DNAJC21 – Variants in the DNAJC21 gene are associated with bone marrow failure and have been reported to cause Shwachman-Diamond syndrome (SDS) (Dhanraj et al. 2017. PubMed ID: 28062395). SDS is characterized by exocrine pancreatic dysfunction, bone marrow failure and skeletal abnormalities (Dall’Oca et al. 2012. PubMed ID: 22201042). Hematologic abnormalities include neutropenia, thrombocytopenia, anemia or pancytopenia and an elevated risk of myleodysplasia syndrome (MDS), and acute myelogenous leukemia (AML) (Myers. 2014. PubMed ID: 20301722; Burroughs et al. 2009. PubMed ID: 19327581).

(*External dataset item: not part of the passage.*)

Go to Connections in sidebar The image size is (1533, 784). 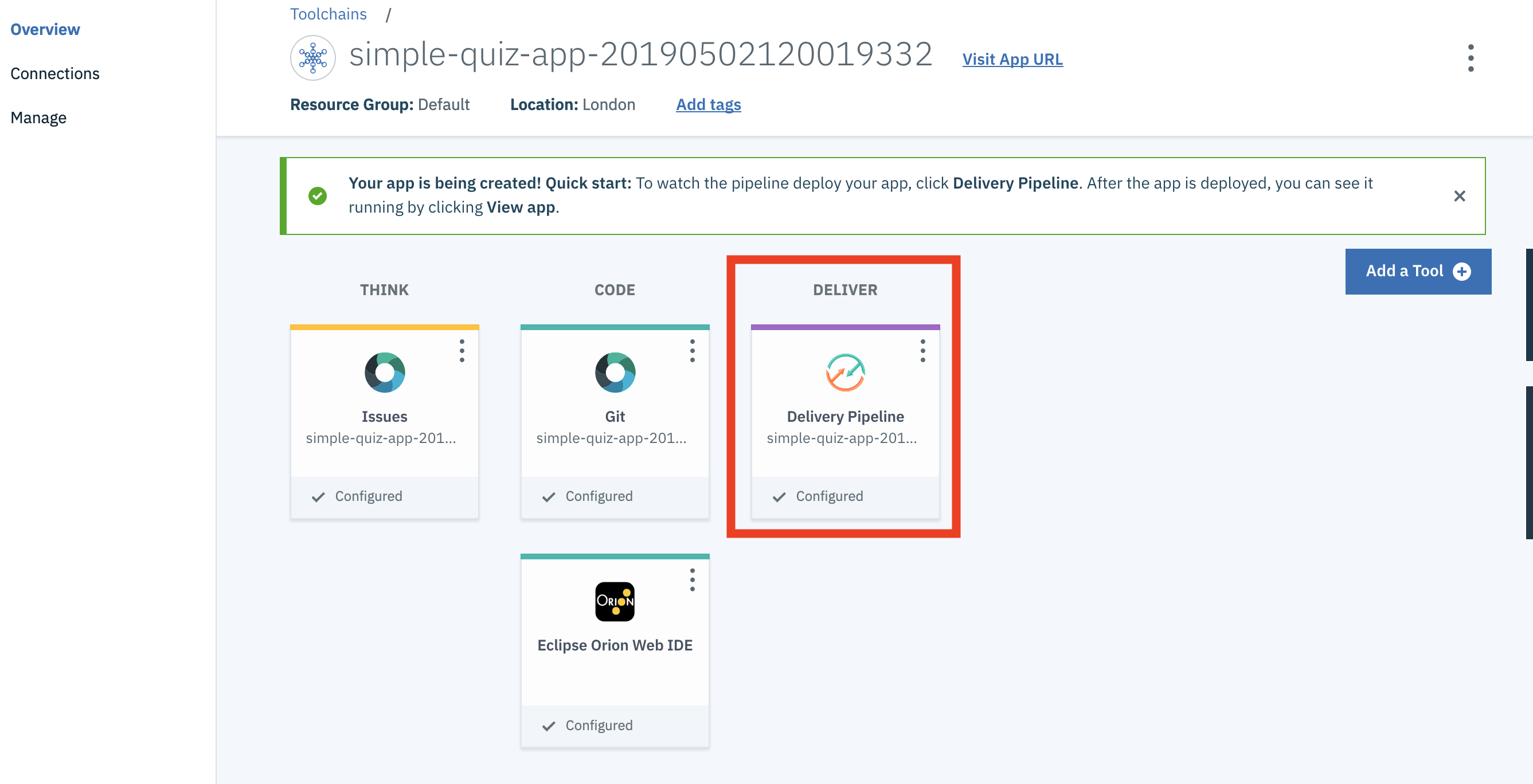point(55,74)
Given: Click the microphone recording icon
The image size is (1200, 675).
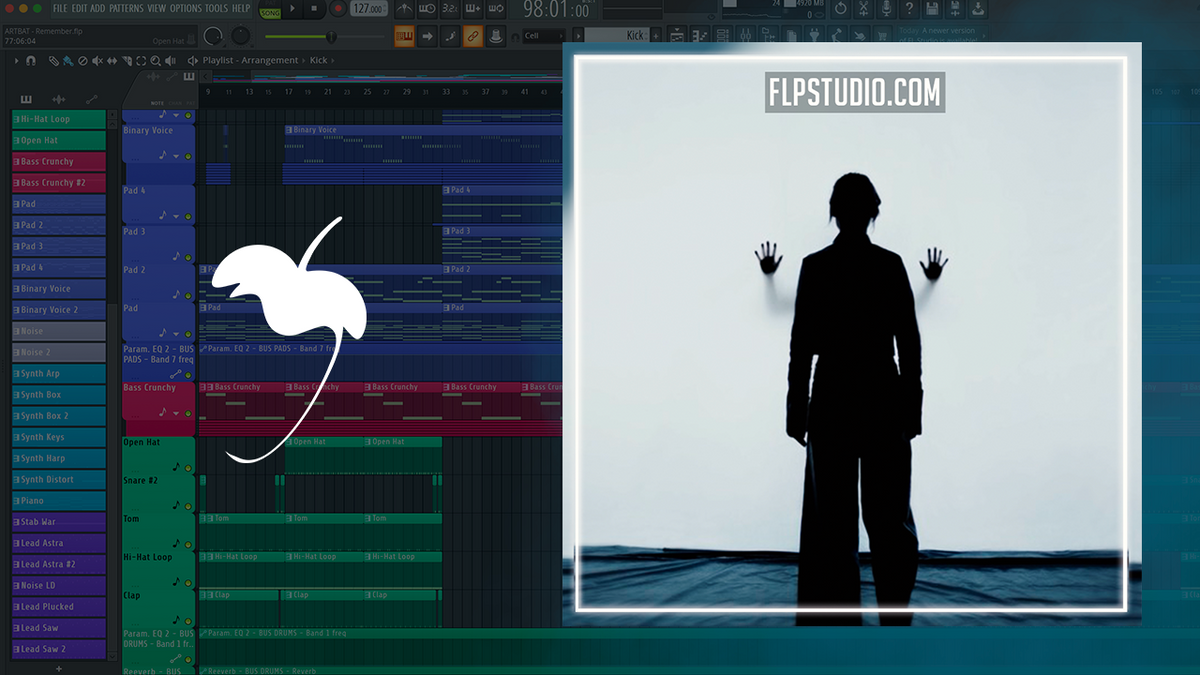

AP3B1 – Hermansky-Pudlak Syndrome 2 (HPS2) is characterized by tyrosinase-positive oculocutaneous albinism, significant reduction in visual acuity, nystagmus, and bleeding diathesis (Hermansky and Pudlak. 1959. PubMed ID: 13618373). Patients with HPS2 are also likely to develop congenital neutropenia and infections (Jung et al. 2006. PubMed ID: 16537806). Similar characteristics are found with the related Chediak-Higashi Syndrome (CHS).

Missense, nonsense, splicing variants, and small insertions/deletions are the primary types of variants reported for the genes in this panel. Large, multi-exon and whole gene deletions associated with neutropenia are not as frequent as other types of variants, but have been reported in all but the following genes in this panel: DNAJC21, SMARCD2, JAGN1, LAMTOR2, USB1, WIPF1, VPS45, GATA1, RAC2.

It is difficult to differentiate Severe Congenital Neutropenia (SCN) from individual syndromic forms of neutropenia (Donadieu et al. 2011. PubMed ID: 21595885) making it challenging to determine the clinical sensitivity of testing. Based upon current literature, variants in the ELANE gene are the most frequent cause of SCN (~ 56%) and six of the genes in this panel (ELANE, G6PC3, GFI1, HAX1, SBDS, WAS) account for a total of about 60% of SCN (Xia et al. 2009. PubMed ID: 19775295; Bellane-Chantelot et al. 2004. PubMed ID: 14962902). Therefore, of the remaining ~ 40% of cases, some cases will remain unknown after testing, whereas some cases may be attributed to variants in the remaining genes in this panel.

This test is performed using Next-Gen sequencing with additional Sanger sequencing as necessary.

This panel typically provides 99.3% coverage of all coding exons of the genes plus 10 bases of flanking noncoding DNA in all available transcripts along with other non-coding regions in which pathogenic variants have been identified at PreventionGenetics or reported elsewhere. We define coverage as ≥20X NGS reads or Sanger sequencing. PGnome panels typically provide slightly increased coverage over the PGxome equivalent. PGnome sequencing panels have the added benefit of additional analysis and reporting of deep intronic regions (where applicable).

Dependent on the sequencing backbone selected for this testing, discounted reflex testing to any other similar backbone-based test is available (i.e., PGxome panel to whole PGxome; PGnome panel to whole PGnome).